* **TASK BRIEF**
An exact copy of all the entries below is what this task needs.

[Collected data]
☆ ☆ ☆ ☆ ☆
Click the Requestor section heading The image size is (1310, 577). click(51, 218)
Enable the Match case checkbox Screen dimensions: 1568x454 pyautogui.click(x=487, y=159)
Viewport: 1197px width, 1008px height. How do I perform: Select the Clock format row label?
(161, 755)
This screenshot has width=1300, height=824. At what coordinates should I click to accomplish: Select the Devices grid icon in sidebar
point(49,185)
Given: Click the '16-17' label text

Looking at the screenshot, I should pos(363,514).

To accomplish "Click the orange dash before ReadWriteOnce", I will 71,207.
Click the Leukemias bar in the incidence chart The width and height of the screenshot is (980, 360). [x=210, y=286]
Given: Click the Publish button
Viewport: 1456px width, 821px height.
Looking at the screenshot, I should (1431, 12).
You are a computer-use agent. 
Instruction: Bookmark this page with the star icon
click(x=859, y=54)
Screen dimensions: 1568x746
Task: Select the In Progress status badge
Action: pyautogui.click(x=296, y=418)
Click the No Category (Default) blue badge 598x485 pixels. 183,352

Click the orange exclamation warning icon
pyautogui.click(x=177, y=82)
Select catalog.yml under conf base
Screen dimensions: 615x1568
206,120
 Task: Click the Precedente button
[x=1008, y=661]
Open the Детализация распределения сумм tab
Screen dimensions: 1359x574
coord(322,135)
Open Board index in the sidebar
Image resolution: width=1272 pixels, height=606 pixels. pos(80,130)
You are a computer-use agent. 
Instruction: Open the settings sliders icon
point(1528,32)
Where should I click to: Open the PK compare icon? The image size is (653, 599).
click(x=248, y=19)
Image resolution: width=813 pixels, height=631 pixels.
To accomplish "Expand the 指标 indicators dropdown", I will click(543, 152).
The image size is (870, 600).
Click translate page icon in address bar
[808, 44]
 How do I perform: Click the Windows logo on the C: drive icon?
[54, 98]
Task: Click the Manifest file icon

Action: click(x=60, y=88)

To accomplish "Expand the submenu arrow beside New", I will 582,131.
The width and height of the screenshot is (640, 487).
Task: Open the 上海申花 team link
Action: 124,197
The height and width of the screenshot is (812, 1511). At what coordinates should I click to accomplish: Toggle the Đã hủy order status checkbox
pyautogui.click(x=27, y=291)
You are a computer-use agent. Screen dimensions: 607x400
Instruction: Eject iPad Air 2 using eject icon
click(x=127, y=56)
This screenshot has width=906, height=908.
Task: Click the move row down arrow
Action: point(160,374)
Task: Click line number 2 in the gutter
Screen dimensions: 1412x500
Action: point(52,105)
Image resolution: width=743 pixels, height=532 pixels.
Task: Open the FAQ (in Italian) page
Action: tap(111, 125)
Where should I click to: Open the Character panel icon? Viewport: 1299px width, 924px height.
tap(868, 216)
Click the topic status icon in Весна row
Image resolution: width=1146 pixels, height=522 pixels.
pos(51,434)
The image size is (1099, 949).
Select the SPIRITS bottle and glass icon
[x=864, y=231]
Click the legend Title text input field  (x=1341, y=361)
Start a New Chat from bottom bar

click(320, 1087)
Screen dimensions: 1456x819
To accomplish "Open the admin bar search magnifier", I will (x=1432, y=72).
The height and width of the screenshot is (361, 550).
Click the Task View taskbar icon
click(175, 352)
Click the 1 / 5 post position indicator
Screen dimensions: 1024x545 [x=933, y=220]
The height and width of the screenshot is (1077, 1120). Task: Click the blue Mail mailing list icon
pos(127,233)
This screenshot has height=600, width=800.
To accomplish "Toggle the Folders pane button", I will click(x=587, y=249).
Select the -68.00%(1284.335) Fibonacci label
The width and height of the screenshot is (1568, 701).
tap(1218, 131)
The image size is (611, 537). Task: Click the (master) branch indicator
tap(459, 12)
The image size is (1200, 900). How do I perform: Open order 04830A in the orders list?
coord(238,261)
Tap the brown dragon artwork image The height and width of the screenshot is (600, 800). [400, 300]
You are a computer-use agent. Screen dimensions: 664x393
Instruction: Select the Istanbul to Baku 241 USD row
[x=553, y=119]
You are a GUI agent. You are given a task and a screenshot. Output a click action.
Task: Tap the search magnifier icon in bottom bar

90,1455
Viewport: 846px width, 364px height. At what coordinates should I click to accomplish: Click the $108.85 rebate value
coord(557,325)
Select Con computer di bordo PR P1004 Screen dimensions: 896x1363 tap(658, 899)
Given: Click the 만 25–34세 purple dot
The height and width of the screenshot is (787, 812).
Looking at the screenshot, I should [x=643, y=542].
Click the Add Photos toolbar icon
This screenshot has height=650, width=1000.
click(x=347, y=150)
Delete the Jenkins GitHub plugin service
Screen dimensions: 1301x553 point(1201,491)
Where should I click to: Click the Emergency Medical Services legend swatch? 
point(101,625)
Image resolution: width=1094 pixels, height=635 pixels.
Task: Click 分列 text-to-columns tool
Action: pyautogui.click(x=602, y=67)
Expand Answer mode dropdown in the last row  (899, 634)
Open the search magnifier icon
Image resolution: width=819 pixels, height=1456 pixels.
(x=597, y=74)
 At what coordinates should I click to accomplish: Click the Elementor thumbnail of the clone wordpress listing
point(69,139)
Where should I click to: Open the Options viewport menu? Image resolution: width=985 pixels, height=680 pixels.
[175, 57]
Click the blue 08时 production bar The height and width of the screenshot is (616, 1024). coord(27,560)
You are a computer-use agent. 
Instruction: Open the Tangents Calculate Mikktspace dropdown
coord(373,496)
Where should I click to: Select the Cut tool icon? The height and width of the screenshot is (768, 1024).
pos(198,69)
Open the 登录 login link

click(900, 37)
☆ ☆ ☆ ☆ ☆
* **SOLUTION BELOW**
Click the Requestor section heading The image size is (1310, 577). click(51, 218)
Enable the Match case checkbox Screen dimensions: 1568x454 pyautogui.click(x=487, y=159)
Viewport: 1197px width, 1008px height. How do I perform: Select the Clock format row label?
(161, 755)
This screenshot has width=1300, height=824. At what coordinates should I click to accomplish: Select the Devices grid icon in sidebar
point(49,185)
Given: Click the '16-17' label text

Looking at the screenshot, I should pos(363,514).

To accomplish "Click the orange dash before ReadWriteOnce", I will 71,207.
Click the Leukemias bar in the incidence chart The width and height of the screenshot is (980, 360). [x=210, y=286]
Given: Click the Publish button
Viewport: 1456px width, 821px height.
Looking at the screenshot, I should (1431, 12).
You are a computer-use agent. 
Instruction: Bookmark this page with the star icon
click(x=859, y=54)
Screen dimensions: 1568x746
Task: Select the In Progress status badge
Action: pyautogui.click(x=296, y=418)
Click the No Category (Default) blue badge 598x485 pixels. 183,352

Click the orange exclamation warning icon
pyautogui.click(x=177, y=82)
Select catalog.yml under conf base
Screen dimensions: 615x1568
206,120
 Task: Click the Precedente button
[x=1008, y=661]
Open the Детализация распределения сумм tab
Screen dimensions: 1359x574
coord(322,135)
Open Board index in the sidebar
Image resolution: width=1272 pixels, height=606 pixels. pos(80,130)
You are a computer-use agent. 
Instruction: Open the settings sliders icon
point(1528,32)
Where should I click to: Open the PK compare icon? The image size is (653, 599).
click(x=248, y=19)
Image resolution: width=813 pixels, height=631 pixels.
To accomplish "Expand the 指标 indicators dropdown", I will click(543, 152).
The image size is (870, 600).
Click translate page icon in address bar
[808, 44]
 How do I perform: Click the Windows logo on the C: drive icon?
[54, 98]
Task: Click the Manifest file icon

Action: click(x=60, y=88)

To accomplish "Expand the submenu arrow beside New", I will 582,131.
The width and height of the screenshot is (640, 487).
Task: Open the 上海申花 team link
Action: 124,197
The height and width of the screenshot is (812, 1511). At what coordinates should I click to accomplish: Toggle the Đã hủy order status checkbox
pyautogui.click(x=27, y=291)
You are a computer-use agent. Screen dimensions: 607x400
Instruction: Eject iPad Air 2 using eject icon
click(x=127, y=56)
This screenshot has width=906, height=908.
Task: Click the move row down arrow
Action: point(160,374)
Task: Click line number 2 in the gutter
Screen dimensions: 1412x500
Action: point(52,105)
Image resolution: width=743 pixels, height=532 pixels.
Task: Open the FAQ (in Italian) page
Action: tap(111, 125)
Where should I click to: Open the Character panel icon? Viewport: 1299px width, 924px height.
tap(868, 216)
Click the topic status icon in Весна row
Image resolution: width=1146 pixels, height=522 pixels.
pos(51,434)
The image size is (1099, 949).
Select the SPIRITS bottle and glass icon
[x=864, y=231]
Click the legend Title text input field  (x=1341, y=361)
Start a New Chat from bottom bar

click(320, 1087)
Screen dimensions: 1456x819
To accomplish "Open the admin bar search magnifier", I will (x=1432, y=72).
The height and width of the screenshot is (361, 550).
Click the Task View taskbar icon
click(175, 352)
Click the 1 / 5 post position indicator
Screen dimensions: 1024x545 [x=933, y=220]
The height and width of the screenshot is (1077, 1120). Task: Click the blue Mail mailing list icon
pos(127,233)
This screenshot has height=600, width=800.
To accomplish "Toggle the Folders pane button", I will click(x=587, y=249).
Select the -68.00%(1284.335) Fibonacci label
The width and height of the screenshot is (1568, 701).
tap(1218, 131)
The image size is (611, 537). Task: Click the (master) branch indicator
tap(459, 12)
The image size is (1200, 900). How do I perform: Open order 04830A in the orders list?
coord(238,261)
Tap the brown dragon artwork image The height and width of the screenshot is (600, 800). [400, 300]
You are a computer-use agent. Screen dimensions: 664x393
Instruction: Select the Istanbul to Baku 241 USD row
[x=553, y=119]
You are a GUI agent. You are given a task and a screenshot. Output a click action.
Task: Tap the search magnifier icon in bottom bar

90,1455
Viewport: 846px width, 364px height. At what coordinates should I click to accomplish: Click the $108.85 rebate value
coord(557,325)
Select Con computer di bordo PR P1004 Screen dimensions: 896x1363 tap(658, 899)
Given: Click the 만 25–34세 purple dot
The height and width of the screenshot is (787, 812).
Looking at the screenshot, I should [x=643, y=542].
Click the Add Photos toolbar icon
This screenshot has height=650, width=1000.
click(x=347, y=150)
Delete the Jenkins GitHub plugin service
Screen dimensions: 1301x553 point(1201,491)
Where should I click to: Click the Emergency Medical Services legend swatch? 
point(101,625)
Image resolution: width=1094 pixels, height=635 pixels.
Task: Click 分列 text-to-columns tool
Action: pyautogui.click(x=602, y=67)
Expand Answer mode dropdown in the last row  (899, 634)
Open the search magnifier icon
Image resolution: width=819 pixels, height=1456 pixels.
(x=597, y=74)
 At what coordinates should I click to accomplish: Click the Elementor thumbnail of the clone wordpress listing
point(69,139)
Where should I click to: Open the Options viewport menu? Image resolution: width=985 pixels, height=680 pixels.
[175, 57]
Click the blue 08时 production bar The height and width of the screenshot is (616, 1024). coord(27,560)
You are a computer-use agent. 
Instruction: Open the Tangents Calculate Mikktspace dropdown
coord(373,496)
Where should I click to: Select the Cut tool icon? The height and width of the screenshot is (768, 1024).
pos(198,69)
Open the 登录 login link

click(900, 37)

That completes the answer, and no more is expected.